Your problem is not because of macros but because of the for loop lowering, which does not change the expn_id so in_macro ignores it.

http://manishearth.github.io/rust-internals-docs/syntax/codemap/struct.ExpnInfo.html suggests that if let also changes the expn_id... so it's a bug that for doesn't change it?

@mcarton
Copy link
Contributor

mcarton commented Feb 29, 2016

I don’t think that’s what it suggest (ok, let’s say the doc is not up-to-date 😄, NameAndSpan clearly shows that only macros are supposed to have an ExpnInfo). The span for the ident that causes your error is the span of the entire for loop because the ident comes from the loop desugaring, but the expn_id of that span is not changed. Looking at the source, it looks like this is intentional and consistent with if let and for desugaring.

@mcarton
Copy link
Contributor

mcarton commented Feb 29, 2016

BTW, why don’t you make that an EarlyLint? This happens before desugaring.
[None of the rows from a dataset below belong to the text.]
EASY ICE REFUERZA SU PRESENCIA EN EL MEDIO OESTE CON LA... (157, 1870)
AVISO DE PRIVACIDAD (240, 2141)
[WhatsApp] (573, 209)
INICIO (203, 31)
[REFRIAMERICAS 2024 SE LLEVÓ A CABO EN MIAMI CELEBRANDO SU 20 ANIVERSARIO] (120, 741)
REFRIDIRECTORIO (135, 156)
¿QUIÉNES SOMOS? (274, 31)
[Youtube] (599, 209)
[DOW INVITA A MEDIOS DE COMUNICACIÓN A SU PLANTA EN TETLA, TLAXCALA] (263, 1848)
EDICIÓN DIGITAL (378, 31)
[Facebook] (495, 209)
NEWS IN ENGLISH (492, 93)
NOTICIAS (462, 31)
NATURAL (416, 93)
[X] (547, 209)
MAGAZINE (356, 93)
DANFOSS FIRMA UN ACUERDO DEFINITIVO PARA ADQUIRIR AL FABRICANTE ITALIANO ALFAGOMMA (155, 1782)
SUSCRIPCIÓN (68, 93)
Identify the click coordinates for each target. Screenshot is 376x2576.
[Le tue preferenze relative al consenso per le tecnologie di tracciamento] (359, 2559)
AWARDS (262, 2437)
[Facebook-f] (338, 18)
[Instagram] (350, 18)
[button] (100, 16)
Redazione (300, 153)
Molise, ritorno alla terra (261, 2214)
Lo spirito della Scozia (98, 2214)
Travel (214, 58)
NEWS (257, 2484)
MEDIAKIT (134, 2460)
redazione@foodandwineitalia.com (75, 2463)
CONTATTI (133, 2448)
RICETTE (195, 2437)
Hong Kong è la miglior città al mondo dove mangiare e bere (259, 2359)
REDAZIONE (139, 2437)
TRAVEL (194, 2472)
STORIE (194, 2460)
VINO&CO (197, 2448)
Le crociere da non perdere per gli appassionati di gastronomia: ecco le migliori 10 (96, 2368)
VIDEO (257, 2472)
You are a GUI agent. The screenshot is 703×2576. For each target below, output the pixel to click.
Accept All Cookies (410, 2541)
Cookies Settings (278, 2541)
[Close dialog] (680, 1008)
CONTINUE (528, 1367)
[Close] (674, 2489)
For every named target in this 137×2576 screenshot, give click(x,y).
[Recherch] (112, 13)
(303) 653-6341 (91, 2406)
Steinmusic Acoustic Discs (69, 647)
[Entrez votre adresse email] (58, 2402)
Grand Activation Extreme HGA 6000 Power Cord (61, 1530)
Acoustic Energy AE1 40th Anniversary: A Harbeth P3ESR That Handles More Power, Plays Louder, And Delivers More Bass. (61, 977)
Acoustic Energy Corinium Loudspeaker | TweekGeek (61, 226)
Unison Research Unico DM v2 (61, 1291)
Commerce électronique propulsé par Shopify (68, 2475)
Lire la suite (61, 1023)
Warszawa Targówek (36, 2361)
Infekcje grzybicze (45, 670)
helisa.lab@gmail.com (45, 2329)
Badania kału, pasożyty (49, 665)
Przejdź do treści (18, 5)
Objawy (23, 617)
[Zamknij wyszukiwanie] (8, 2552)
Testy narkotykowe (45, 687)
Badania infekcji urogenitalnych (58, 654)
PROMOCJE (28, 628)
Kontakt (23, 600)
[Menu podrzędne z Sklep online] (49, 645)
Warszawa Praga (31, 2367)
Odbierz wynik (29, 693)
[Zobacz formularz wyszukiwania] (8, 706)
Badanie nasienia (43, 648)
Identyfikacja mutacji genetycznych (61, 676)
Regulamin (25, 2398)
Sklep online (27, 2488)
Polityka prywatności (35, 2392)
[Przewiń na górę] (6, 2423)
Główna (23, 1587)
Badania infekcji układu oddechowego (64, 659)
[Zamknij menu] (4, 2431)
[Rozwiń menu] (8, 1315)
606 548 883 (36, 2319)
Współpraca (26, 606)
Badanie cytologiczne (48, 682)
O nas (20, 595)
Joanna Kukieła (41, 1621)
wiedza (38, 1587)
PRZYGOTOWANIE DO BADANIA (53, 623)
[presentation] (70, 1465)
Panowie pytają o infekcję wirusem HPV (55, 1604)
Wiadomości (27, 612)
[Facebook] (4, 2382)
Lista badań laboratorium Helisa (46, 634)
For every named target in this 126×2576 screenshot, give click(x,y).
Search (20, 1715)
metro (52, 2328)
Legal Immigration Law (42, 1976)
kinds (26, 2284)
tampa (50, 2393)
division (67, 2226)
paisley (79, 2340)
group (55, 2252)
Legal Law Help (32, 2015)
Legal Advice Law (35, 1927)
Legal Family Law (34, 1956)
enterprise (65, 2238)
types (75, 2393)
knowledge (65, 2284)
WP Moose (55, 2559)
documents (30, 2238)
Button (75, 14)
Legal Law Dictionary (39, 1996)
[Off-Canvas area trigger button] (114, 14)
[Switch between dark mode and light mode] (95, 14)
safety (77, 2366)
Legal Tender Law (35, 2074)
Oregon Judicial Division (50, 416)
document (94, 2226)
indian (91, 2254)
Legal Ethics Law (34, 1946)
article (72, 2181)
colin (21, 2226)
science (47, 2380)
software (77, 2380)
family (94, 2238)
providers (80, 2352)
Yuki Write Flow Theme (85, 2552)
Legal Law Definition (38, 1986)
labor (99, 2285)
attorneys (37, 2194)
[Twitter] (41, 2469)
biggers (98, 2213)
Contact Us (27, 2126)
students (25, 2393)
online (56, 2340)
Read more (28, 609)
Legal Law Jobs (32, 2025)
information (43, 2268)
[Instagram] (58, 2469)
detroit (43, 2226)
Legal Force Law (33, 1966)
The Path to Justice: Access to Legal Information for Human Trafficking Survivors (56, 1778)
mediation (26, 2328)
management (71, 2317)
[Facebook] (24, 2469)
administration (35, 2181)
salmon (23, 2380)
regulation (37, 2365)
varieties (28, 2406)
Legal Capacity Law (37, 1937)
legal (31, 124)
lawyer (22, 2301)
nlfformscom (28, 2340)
@oli-obk oli-obk changed the title WIP: lint on binding-names that are too similar lint on binding-names that are too similar Mar 1, 2016
@oli-obk
Copy link
Contributor Author

oli-obk commented Mar 1, 2016

made it an EarlyLint and got rid of false positives by going through the following list:

  1. white-listed lhs and rhs
  2. white-listed everything that begins with a whitelist element + underscore
  3. white-listed everything that ends with an underscore + whitelist element
  4. allow everything that only differs in the first char, and the first char is separated from the rest with an underscore
  5. allow everything that only differs in the last char, and the last char is separated from the rest with an underscore

@@ -90,12 +90,12 @@ impl Constant {
impl PartialEq for Constant {
fn eq(&self, other: &Constant) -> bool {
match (self, other) {
(&Constant::Str(ref ls, ref lsty), &Constant::Str(ref rs, ref rsty)) => ls == rs && lsty == rsty,
(&Constant::Str(ref ls, ref l_sty), &Constant::Str(ref rs, ref r_sty)) => ls == rs && l_sty == r_sty,
Copy link
Contributor

Choose a reason for hiding this comment

The reason will be displayed to describe this comment to others. Learn more.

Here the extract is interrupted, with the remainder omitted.